I was then told through translation to lie down and the doctor grabbed my actual ankle. I thought, ok, he’s actually going to do something directly to it now. I was right. Moments later, a device surfaced that I can only describe as a stabbing gun. It was a glue gun shape, and there was one, or maybe seven needles sticking out of the end. My wonder had very little time to evolve to fear as my swollen ankle was promptly STABBED approximately 20 times in 10 seconds with said puncturing device. I’m going to need stitches in my knuckles at this point. There was so much shock running through me that I was seriously laughing at how comical it was was, perhaps a defence mechanism against the pain.
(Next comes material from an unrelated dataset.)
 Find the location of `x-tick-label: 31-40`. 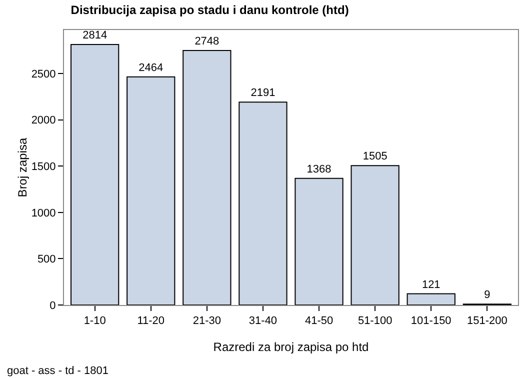

x-tick-label: 31-40 is located at coordinates (263, 322).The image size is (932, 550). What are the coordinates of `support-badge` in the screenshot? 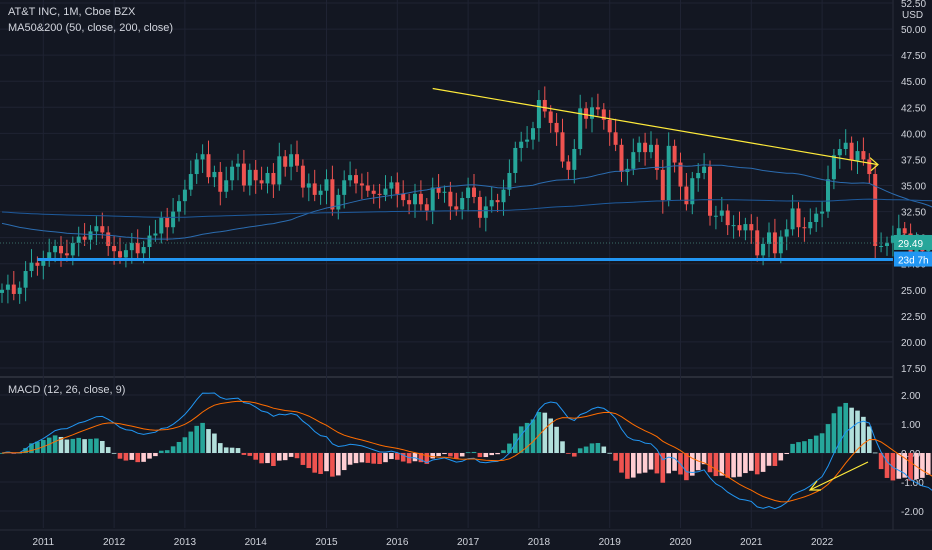 It's located at (913, 259).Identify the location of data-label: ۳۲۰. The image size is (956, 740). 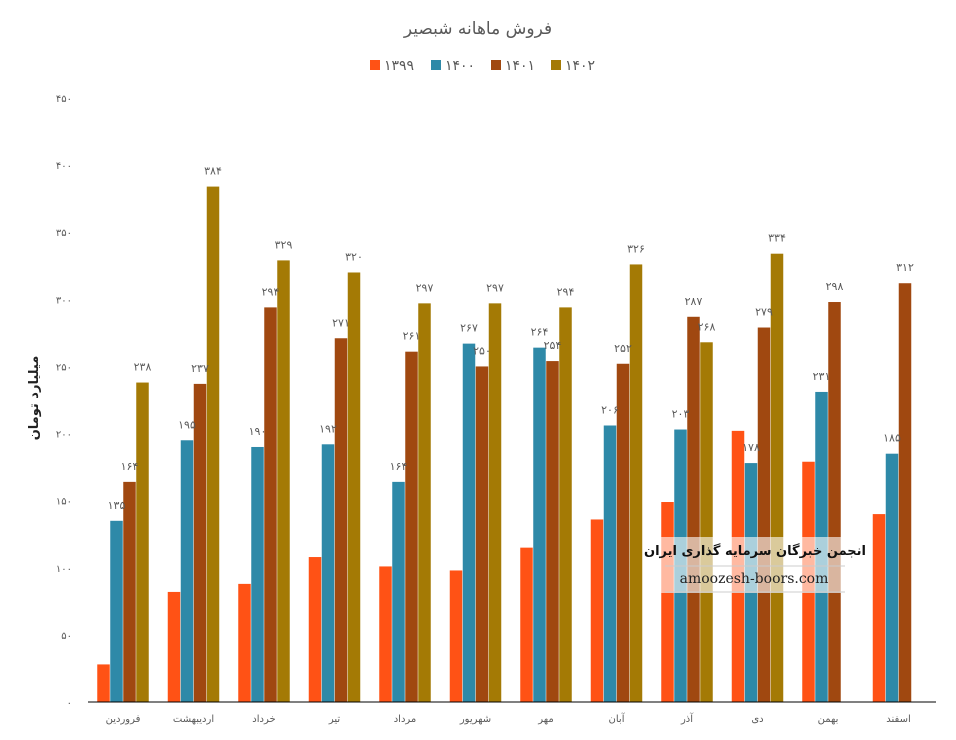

After the aerating of my ankle was complete, they wheeled in another device; this time a vaccuum-sucker-pump of sorts (these are all technical medical terms I don’t expect you to be familiar with), which is then applied to my wounds, and the blood, now leaking from the holes, was sucked out for a few minutes. They eventually took it off me and told me to stand up, and that they were finished. They asked me how I felt, and I said, “Good,” only in hopes of concluding the visit. I made my way to the front counter to sign something, and they said, “Ok, see you tomorrow!” Well, my mouth said yes, but my mind broke out in hysterics. I grabbed a candy from the dish, and got out of there, as quick as conditions were allowing me. I did not go back the next day.

Also, on the topic of the title, Koreans make bad chinese food.